Thought I would just share a new fab recipe I discovered this morning.

Rice pudding Extreme Nutrition style. It goes something g like this.

Heat 150-200 gram brown rice in microwave

Add 2 Scoop chocolate flavour Extreme Pro 6

Add 2 scoop Extreme vanilla flavour whey

Add half cup medium hot water mix and eat

Its total heaven and totally allowed in our programme. Could possibly be used to carb up during that part of contest prep

Enjoy people you wont look back


----------



## EXTREME (Aug 5, 2005)

What a wicked sounding treat, even if it is healthy!


----------



## AChappell (Jun 1, 2011)

I might actually try that. There used to be an old stalwart at a gym I went to in Whitburn that used to ware by rice pudding as a mass gainer.


----------



## Hunnington (Jul 19, 2012)

Totally agree. I only came across this as I did not have any Oats so thought I would use rice in my fridge that needed using.

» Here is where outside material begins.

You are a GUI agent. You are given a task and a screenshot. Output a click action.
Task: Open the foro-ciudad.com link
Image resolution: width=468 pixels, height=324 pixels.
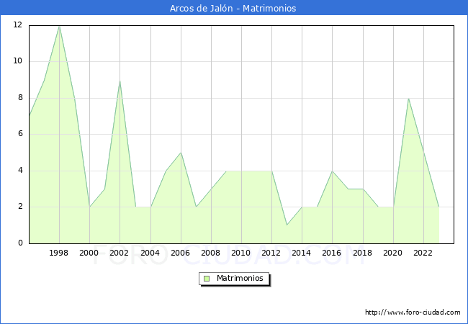pos(413,312)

I am now hooked. My next try will be with vanilla Extreme Whey only with the brown rice. smoking hot.


----------



## Beardy (Feb 27, 2014)

I've got to try this...sounds amazing!


----------



## getbigger11 (Jun 10, 2011)

Nom Nom Nom


----------



## Neil R (Oct 29, 2006)

I like to do this as my post workout. I weight out 100g rice, cook it up and leave it to cool whilst I'm at the gym. Once I get home I add a couple scoops of whey mix it in and eat it.

I think Andrew Merryfield used to do this too (he might still?)

Fast food, in a good whey! (Sorry, poor pun! :lol: )


----------



## Alladin (Mar 26, 2012)

This sounds really nice, will have to try it. I'm sure it tastes just as nice with oats.


----------



## Hunnington (Jul 19, 2012)

For more variety you can even replace the rice with steamed mashed sweet potatoes its just fantastic.

Discovered this when I was in Germany at FIBBO with my sponsors Extreme Nutrition in 2014.


----------